**Document segment**
— begin —

Week of 131007

WLCG Operations Call details

To join the call, at 15.00 CE(S)T, by default on Monday and Thursday (at CERN in 513 R-068), do one of the following:

  1. Dial +41227676000 (Main) and enter access code 0119168, or
  2. To have the system call you, click here
The scod rota for the next few weeks is at ScodRota

WLCG Availability, Service Incidents, Broadcasts, Operations Web

VO Summaries of Site Usability SIRs Broadcasts Operations Web
ALICE ATLAS CMS LHCb WLCG Service Incident Reports Broadcast archive Operations Web

General Information

General Information GGUS Information LHC Machine Information
CERN IT status board WLCG Baseline Versions WLCG Blogs GgusInformation Sharepoint site - LHC Page 1


Monday

Attendance:

  • local: AndreaS, Jan, Maarten, Robert, Maria, Pablo, Alex
  • remote: Dave/CMS, Vladimir/LHCb, Michael/BNL, Wei-Jen/ASGC, Lucia/CNAF, Lisa/FNAL, Rolf/IN2P3, Xavier/KIT, Sang-Un/KISTI, Ulf/NDGF, Onno/NL-T1, Tiju/RAL, Rob/OSG, Pepe/PIC
Experiments round table:

  • CMS reports (raw view) -
    • Firewall rule changed on one of the 3 Monalisa/Dashboard servers (~Friday?) leading to loss of Hammercloud/Glidein test result data. Many sites indicated as failing this test over the weekend as a result -- investigating and these metrics will need to be corrected for the time affected.
    • GGUS ticket roundup -- GGUS:97732 , GGUS:97677 , GGUS:97705 from last week's report still active.
      • GGUS:97786 and GGUS:97787 BDII misreporting site status -- seems related to earlier solved ticket: GGUS:97601
      • GGUS:97814 lcg-voms.cern.ch appears to have a bad host certificate -- voms.cern.ch though is OK, so users seem to have a 50-50 chance to obtain a proxy...
Pablo: the firewall problem has been solved. Dave still sees bad numbers, but improving. Need to verify that there are no other problems.

— end —

**Material provided**

— begin —

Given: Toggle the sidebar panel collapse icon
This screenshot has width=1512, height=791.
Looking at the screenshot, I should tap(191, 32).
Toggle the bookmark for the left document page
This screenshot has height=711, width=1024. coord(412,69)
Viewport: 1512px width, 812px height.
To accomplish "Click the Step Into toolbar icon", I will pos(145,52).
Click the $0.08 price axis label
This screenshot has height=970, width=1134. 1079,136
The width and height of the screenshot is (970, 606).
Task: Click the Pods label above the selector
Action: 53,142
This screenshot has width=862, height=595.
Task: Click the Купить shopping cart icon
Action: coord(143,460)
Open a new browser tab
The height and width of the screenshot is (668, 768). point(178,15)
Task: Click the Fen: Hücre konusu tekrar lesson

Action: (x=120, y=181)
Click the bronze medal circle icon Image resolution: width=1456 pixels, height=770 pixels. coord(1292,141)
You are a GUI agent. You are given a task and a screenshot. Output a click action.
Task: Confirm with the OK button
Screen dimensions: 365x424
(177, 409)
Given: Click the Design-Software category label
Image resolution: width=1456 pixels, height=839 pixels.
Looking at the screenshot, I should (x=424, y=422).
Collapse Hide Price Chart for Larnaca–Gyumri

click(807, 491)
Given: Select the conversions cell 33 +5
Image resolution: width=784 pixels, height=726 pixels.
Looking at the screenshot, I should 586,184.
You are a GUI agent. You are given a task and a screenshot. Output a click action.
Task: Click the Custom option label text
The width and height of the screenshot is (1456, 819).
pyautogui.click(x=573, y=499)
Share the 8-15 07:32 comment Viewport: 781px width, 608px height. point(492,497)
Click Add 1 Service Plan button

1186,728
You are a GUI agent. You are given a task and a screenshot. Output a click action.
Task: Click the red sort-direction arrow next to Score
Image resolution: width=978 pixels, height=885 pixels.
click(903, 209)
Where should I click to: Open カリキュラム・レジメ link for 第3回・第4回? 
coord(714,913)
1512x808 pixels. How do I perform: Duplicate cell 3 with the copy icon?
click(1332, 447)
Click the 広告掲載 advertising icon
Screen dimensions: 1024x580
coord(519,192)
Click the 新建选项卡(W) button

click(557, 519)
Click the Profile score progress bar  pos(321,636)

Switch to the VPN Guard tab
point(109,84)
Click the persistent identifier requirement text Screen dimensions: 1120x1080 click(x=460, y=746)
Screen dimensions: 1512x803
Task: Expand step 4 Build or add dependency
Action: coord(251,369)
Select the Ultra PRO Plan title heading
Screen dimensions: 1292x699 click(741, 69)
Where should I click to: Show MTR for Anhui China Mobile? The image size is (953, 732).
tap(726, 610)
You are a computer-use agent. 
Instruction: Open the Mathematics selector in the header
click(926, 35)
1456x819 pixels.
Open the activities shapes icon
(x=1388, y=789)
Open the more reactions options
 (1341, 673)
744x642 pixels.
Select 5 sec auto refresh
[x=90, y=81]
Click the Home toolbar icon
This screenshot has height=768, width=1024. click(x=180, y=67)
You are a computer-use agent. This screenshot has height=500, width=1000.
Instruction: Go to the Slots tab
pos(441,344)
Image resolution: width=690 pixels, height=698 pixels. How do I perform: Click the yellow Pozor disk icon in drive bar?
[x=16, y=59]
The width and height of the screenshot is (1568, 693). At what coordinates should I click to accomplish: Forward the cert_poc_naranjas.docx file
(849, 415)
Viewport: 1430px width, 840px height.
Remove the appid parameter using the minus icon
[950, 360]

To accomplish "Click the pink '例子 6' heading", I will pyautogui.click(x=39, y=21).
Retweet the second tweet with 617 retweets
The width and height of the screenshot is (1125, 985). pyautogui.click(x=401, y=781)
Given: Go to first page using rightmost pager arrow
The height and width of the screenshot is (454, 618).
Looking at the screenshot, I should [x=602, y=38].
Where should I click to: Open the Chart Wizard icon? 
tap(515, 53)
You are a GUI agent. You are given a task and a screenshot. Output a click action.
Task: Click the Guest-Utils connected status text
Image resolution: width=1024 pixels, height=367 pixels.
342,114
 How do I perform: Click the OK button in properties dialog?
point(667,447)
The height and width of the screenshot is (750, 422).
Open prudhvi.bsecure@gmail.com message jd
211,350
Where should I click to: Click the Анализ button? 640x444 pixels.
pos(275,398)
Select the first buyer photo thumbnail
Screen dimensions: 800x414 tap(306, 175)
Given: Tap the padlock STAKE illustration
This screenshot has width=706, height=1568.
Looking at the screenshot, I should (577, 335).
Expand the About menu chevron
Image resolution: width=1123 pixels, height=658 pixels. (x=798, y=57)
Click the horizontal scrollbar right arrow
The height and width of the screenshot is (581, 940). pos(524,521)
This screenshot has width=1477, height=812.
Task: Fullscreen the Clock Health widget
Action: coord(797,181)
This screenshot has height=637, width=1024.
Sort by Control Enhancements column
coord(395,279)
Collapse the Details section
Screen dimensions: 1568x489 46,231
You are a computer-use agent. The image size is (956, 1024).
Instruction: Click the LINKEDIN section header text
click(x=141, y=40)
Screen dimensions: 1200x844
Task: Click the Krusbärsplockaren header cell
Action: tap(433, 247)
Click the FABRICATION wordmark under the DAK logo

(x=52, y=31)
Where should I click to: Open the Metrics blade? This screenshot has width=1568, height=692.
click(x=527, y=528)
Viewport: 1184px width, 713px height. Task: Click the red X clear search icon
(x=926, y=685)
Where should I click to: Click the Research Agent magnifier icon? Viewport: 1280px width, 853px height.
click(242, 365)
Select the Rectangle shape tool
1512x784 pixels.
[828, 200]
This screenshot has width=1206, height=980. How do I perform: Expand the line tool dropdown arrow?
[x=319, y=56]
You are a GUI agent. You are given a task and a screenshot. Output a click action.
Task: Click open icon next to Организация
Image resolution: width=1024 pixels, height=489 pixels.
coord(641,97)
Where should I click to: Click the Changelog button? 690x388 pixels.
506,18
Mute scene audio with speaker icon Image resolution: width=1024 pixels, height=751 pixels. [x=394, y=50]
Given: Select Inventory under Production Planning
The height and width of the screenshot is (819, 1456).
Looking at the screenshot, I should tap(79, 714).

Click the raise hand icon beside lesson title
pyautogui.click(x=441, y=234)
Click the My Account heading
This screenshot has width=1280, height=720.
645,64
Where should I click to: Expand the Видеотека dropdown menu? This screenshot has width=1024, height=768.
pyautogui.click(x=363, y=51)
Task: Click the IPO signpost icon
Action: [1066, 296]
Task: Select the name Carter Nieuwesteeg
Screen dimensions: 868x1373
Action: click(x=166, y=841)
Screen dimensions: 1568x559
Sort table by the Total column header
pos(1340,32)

— end —

**Challenge**
Resume the WLCG operations call minutes that appear before the material, picking up right after their final sentence.

**Response to the task**
  • ALICE -
    • CERN: lcg-voms.cern.ch host certs updated with wrong DNs, causing job submission failures for ALICE around the grid (alarm GGUS:97815)
    • alarm tickets do not seem to work for CERN (GGUS:97817)
Maria: the problem with the ALARM ticket doesn't depend on GGUS or SNOW but on the expansion of the ALICE e-group into individual email addresses. Need to investigate why it happened, nothing was changed recently.

Maarten requests a SIR for the lcg-voms.cern.ch incident. Everybody agrees with the request.

  • LHCb reports (raw view) -
    • Main activity are MC productions.
    • Fall incremental stripping campaign was launched Oct 3
    • T0:
      • Pilots aborted at ce202 (GGUS:97736), fixed
      • FTS3 transfers stopped before week-end (GGUS:97796), problem fixed
    • T1:
      • IN2P3: Alarm ticket (GGUS:97743) b/c of wrong protocol returned by SRM, promptly fixed
      • IN2P3: Pilots aborting b/c of issue with BLAH server (GGUS:97804), problem fixed immediately
      • GRIDKA: Problem with tape recall during the week-end (GGUS:97795), problem fixed during week-end
    • Other: Asked to GGUS team about list of LHCb "GGUS alarmers" which seems not to be in sync with VOMS (GGUS:97755)
Maria: the latest issue depends on a synchronisation problem between VOMRS and VOMS-Admin, as she commented in the ticket, which is now assigned to ROC-CERN and to the CERN VOMS experts.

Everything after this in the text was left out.